Available data section start

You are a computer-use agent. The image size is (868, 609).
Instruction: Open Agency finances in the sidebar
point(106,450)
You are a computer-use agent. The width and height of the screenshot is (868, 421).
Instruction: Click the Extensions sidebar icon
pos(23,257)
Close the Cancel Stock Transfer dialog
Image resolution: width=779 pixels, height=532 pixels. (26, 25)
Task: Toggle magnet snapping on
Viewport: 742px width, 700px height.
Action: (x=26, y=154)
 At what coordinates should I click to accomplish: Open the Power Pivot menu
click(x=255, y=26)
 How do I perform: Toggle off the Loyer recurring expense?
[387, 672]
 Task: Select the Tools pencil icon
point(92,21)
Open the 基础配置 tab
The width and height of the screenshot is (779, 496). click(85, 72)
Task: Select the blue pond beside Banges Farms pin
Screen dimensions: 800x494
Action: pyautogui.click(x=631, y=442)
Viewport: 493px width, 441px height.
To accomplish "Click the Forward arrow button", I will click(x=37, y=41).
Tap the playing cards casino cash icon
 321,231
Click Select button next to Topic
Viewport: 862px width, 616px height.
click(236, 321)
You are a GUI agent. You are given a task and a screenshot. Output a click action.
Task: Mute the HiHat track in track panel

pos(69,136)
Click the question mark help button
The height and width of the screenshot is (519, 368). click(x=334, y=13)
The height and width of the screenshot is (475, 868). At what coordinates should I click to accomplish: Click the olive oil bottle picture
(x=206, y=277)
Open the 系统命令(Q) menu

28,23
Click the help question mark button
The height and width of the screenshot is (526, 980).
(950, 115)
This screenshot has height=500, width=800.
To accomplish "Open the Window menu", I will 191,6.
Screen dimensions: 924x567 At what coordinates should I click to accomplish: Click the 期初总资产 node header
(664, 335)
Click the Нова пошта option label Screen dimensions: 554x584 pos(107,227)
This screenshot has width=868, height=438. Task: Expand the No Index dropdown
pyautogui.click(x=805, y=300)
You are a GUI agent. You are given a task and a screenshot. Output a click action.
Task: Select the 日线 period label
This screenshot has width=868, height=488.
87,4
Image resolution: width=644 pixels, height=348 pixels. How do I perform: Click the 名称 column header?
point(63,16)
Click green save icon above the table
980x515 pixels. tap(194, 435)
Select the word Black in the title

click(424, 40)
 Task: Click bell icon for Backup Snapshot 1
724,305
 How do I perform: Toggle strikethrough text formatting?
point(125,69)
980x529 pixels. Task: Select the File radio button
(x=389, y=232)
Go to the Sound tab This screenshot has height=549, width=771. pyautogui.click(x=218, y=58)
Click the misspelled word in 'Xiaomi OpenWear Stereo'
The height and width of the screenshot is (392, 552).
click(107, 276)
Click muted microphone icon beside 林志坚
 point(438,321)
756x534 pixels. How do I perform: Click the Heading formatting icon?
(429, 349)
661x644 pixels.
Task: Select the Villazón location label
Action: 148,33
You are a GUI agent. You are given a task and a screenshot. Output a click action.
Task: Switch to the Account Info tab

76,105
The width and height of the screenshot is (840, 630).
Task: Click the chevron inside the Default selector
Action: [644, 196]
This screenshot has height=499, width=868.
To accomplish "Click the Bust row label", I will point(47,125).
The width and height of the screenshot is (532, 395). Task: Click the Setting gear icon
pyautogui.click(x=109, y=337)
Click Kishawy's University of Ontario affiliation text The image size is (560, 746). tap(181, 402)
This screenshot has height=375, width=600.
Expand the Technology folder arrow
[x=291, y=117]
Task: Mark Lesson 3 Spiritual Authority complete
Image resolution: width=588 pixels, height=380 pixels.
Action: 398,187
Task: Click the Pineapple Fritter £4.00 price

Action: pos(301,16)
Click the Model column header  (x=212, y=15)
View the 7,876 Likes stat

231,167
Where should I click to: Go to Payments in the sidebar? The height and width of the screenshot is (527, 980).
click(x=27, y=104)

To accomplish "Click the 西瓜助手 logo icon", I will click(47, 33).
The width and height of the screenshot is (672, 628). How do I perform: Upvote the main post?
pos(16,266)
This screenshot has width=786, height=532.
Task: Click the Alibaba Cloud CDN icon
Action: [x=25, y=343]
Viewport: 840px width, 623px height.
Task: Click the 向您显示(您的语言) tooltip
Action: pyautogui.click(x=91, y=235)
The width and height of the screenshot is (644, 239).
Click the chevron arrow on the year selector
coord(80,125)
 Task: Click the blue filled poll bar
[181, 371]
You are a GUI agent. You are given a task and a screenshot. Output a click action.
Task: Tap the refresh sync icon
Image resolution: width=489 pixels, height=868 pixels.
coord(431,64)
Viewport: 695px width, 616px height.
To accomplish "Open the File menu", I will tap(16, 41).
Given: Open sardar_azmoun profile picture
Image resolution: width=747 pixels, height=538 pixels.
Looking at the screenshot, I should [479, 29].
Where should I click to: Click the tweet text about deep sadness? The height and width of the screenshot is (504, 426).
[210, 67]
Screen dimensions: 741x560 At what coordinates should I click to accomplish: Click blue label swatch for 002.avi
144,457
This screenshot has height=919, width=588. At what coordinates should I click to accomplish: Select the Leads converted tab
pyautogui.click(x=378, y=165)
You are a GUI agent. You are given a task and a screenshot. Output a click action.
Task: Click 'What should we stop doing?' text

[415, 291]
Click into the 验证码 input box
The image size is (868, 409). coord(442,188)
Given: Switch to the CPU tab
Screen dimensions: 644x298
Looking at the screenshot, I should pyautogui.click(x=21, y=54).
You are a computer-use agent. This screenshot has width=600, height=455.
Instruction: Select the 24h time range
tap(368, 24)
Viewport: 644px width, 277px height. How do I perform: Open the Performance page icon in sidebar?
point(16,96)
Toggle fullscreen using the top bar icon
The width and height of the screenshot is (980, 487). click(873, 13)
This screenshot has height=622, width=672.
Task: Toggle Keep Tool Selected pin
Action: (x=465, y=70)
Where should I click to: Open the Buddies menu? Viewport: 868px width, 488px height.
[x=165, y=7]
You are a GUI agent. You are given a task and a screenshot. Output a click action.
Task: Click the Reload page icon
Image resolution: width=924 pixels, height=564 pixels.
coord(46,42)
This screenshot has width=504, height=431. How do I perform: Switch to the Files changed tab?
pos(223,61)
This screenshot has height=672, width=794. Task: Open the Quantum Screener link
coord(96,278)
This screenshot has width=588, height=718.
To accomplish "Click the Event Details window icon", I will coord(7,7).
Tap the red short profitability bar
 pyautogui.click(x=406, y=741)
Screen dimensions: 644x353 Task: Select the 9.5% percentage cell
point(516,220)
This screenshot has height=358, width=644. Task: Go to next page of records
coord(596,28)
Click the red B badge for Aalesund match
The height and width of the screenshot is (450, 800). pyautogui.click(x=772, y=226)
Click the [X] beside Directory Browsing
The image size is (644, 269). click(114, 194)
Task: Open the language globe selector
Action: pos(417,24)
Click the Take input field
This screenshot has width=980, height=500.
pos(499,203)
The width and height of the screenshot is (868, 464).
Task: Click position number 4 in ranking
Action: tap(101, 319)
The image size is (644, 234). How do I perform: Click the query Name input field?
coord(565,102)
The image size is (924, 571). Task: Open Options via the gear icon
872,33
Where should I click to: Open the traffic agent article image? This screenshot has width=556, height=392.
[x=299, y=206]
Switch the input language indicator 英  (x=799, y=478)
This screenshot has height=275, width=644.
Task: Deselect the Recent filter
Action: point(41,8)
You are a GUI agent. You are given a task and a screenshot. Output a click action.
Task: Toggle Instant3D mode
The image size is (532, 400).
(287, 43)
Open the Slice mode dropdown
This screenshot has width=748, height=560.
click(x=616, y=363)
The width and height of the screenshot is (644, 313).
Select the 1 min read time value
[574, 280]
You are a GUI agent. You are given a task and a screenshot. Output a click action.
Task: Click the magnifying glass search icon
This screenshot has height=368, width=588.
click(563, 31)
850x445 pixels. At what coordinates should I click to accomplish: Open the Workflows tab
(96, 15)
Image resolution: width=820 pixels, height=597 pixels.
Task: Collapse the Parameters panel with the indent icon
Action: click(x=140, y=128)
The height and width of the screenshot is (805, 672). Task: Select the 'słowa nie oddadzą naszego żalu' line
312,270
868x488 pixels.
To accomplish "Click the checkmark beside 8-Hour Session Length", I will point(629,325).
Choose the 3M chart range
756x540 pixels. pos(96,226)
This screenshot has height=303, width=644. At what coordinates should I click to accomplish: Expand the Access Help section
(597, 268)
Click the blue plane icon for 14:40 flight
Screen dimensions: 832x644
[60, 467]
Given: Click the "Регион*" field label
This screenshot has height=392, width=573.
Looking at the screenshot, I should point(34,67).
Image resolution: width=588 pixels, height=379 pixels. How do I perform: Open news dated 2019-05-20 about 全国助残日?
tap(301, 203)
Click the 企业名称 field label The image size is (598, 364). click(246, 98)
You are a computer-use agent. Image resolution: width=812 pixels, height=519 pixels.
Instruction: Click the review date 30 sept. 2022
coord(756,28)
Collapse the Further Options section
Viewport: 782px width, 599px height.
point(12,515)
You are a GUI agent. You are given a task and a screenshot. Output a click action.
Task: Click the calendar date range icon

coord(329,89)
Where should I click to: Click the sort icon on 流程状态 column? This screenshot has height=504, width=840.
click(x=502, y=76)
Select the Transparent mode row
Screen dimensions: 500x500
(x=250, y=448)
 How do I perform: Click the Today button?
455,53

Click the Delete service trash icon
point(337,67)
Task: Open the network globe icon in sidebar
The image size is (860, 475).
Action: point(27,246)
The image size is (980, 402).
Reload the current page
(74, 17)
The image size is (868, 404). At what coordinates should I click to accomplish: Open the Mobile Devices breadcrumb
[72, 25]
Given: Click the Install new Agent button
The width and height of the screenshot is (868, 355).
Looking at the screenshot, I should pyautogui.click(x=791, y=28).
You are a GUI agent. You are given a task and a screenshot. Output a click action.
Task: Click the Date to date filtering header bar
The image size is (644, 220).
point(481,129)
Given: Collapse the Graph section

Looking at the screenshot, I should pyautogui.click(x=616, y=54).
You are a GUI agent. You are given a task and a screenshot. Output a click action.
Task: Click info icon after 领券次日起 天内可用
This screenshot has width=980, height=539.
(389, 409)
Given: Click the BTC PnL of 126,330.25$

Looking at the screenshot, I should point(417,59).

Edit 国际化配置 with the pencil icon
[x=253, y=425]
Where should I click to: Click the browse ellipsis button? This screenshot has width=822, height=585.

Available data section end

Exercise instructions:
Please tally every line of the entries that holds "will" and answer with that figure alone.

Solution to this task:
7